Perhaps the more appropriate question is this - Why do we still enjoy reading these tales? Why are many of us drawn to write them?
The simple answer is that they continue to have relevance for contemporary readers. What follows is a list of suggestions for finding unique relevance in old stories – the unexplored but rich terrain in fairy tales.
Draw a Cultural Picture. What stories are too little told? How might they depict cultures and peoples misrepresented or underrepresented in literature? Grace Lin used Chinese folk and fairy tales to inspire the wonderful MG fantasy Where the Mountain Meets the Moon. However, those of us considering writing outside our cultures should think carefully on the if’s, when’s, and how’s of such a decision.
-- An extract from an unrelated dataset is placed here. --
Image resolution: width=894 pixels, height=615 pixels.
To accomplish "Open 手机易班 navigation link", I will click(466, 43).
Find Logic in the Illogical. Often, the things that occur in fairy tales don’t entirely make sense. Why doesn’t Red Riding Hood notice that her grandmother has a hairy face? Why is Cinderella so obedient as she’s robbed of her position and possessions? Gail Carson Levine’s Ella Enchanted offers an answer to this last question that’s both humorous and emotionally resonant. Great stories can come from making sense out of nonsense.
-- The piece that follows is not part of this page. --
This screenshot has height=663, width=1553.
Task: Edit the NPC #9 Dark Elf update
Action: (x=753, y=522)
Tell the Tale from Another Side. Every character has his or her own story: the prince, the witch, the servant girl who walks into the tale briefly and then walks out. Try seeing the story from all sides, and writing it from an alternative perspective. To read an example of this kind of story, track down Donna Jo Napoli’s Zel or The Magic Circle, both of which offer the perspectives of witches.
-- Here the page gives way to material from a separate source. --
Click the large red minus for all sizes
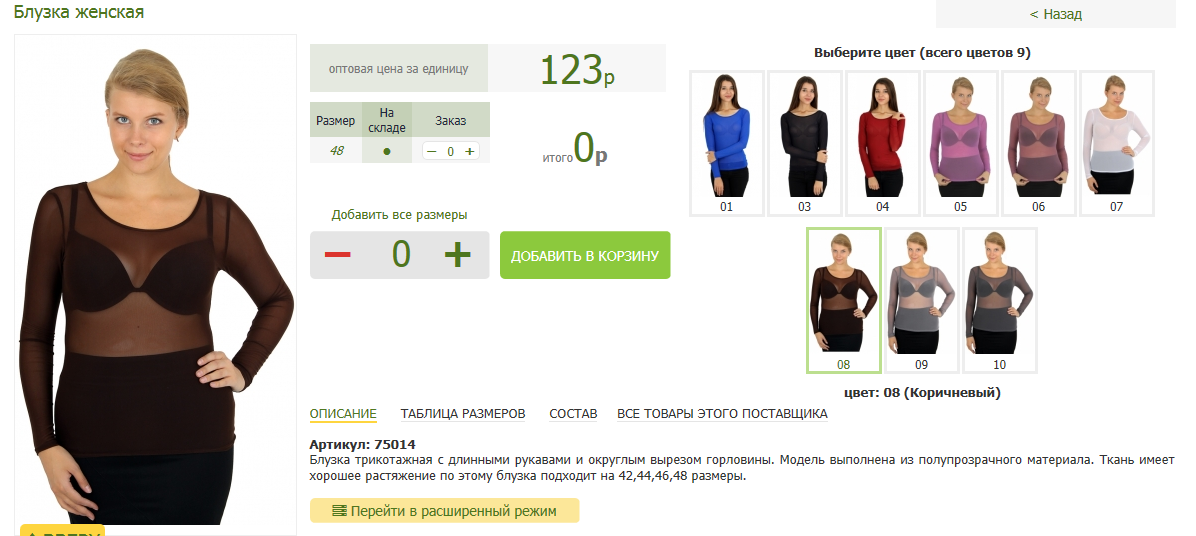This screenshot has width=1196, height=536. tap(337, 255)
Kindle the Emotional Heat. Fairy tales might be about magic and once-upon-a-time, but they’re also about fathers who abandon children, lovers who must see past the ugly outward appearance of a beloved to the sweetness beneath, girls who make the wrong choices and must try to save themselves. These stories are, at their cores, about situations people continue to face every day. When we’re drawn to a particular tale, we might ask, why? What truths are we finding in it? The answers to these questions led me to write a version of “Hansel and Gretel”. Robin McKinley provided two sets of answers in two novels that retell the story of “Beauty and the Beast”, Beauty and Rose’s Daughter.
I’m sure I’ve overlooked some ways of approaching old and yet compelling stories. How do you create unique stories from already-told tales?